For two local bicycle shop owners, that change has translated into a boon for their businesses, as people both young and old are rediscovering an early childhood pleasure: riding a bike.
“It’s been phenomenal and I’ve definitely seen an upturn in my business (since the shutdown),” said Larry Coomer, the owner of Larry’s Cycle Shop on East Center Street. “It’s twice, maybe three times as busy as it’s normally been.”
Anthony Williams, the co-owner of Reedy Creek Bicycles on Commerce Street, voices a similar comment.
“We’ve seen the demand rise drastically,” Williams said. “Usually we have plenty of the $400 to $900 bikes in stock. Now, we’re sold out. I’d say our services and sales have doubled, if not tripled.”
Unlike many other businesses across our region, Coomer and Williams did not have to shut down earlier this year due to COVID-19. Bicycle shops were deemed essential businesses under the governor’s mitigation plan.
As a result, both men have seen a healthy variety of folks coming into their stores: many families with first-time riders, elderly couples looking for new bikes, experienced riders spending a stimulus check on a high-end bike, or simply folks looking for an excuse to get some exercise in the cool spring weather.
That’s what brought 72-year-old Joe Rice down to the Kingsport Greenbelt last week. Rice, who used to ride mountain bikes in Johnson City and Kingsport, hadn’t ridden a bike in about three or four years, though he has recently started riding with his grandchildren.
“Because of the weather and I’ve been cooped up inside, I’m just out getting some exercise,” Rice said.
Kayla Evans, 21, was spotted riding her bike home from work last week in the Highland neighborhood, her attire complete with an Anime-style face mask, cat-eared headphones and other pop culture key chains.
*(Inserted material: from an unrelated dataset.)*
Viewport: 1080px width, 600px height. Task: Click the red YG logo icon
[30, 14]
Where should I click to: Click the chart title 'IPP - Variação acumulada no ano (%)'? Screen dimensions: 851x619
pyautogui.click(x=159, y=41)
She said she doesn’t drive and prefers to ride her bike.
On the more serious end of the spectrum, Michael Watts, 62, went down to the Greenbelt to fine-tune his new BMC bike that he had recently purchased. Watts started riding about 12 years ago because of the health benefits, he’s upgraded bikes through the years and now it’s become his main hobby and passion.
Watts said he biked 7,000 miles last year.
BIKES “THE NEW TOILET PAPER”
“The person I actually bought this bike from said bicycles are the new toilet paper. Nobody has them,” Watts said. “He sold 65 bikes in two weeks, most under the $1,000 price point. A lot of new riders, people who are quarantined and out of work, are coming out to buy cheaper bikes to ride.”
Coomer and Williams both confirmed that bicycles — especially mid-range ones — are sold out in most places and are getting hard to find.
“With the shutdown in China for the whole month of February and then some manufacturers got caught in a bind, we’re having trouble getting ahold of bikes right now,” Coomer said.
Williams, who is usually 40 to 60 bikes deep in inventory, said he’s trying to keep up with demand and back-ordering bicycles as much as possible. Reedy Creek Bicycles is seeing a big demand for bikes in the $3,000 to $6,000 range.
“Not everybody is a walker or a runner, but they may want to ride bikes,” Williams said. “To see everybody coming back and finding out one of their first loves of riding a bike is pretty cool, even if it’s in the middle of a pandemic.”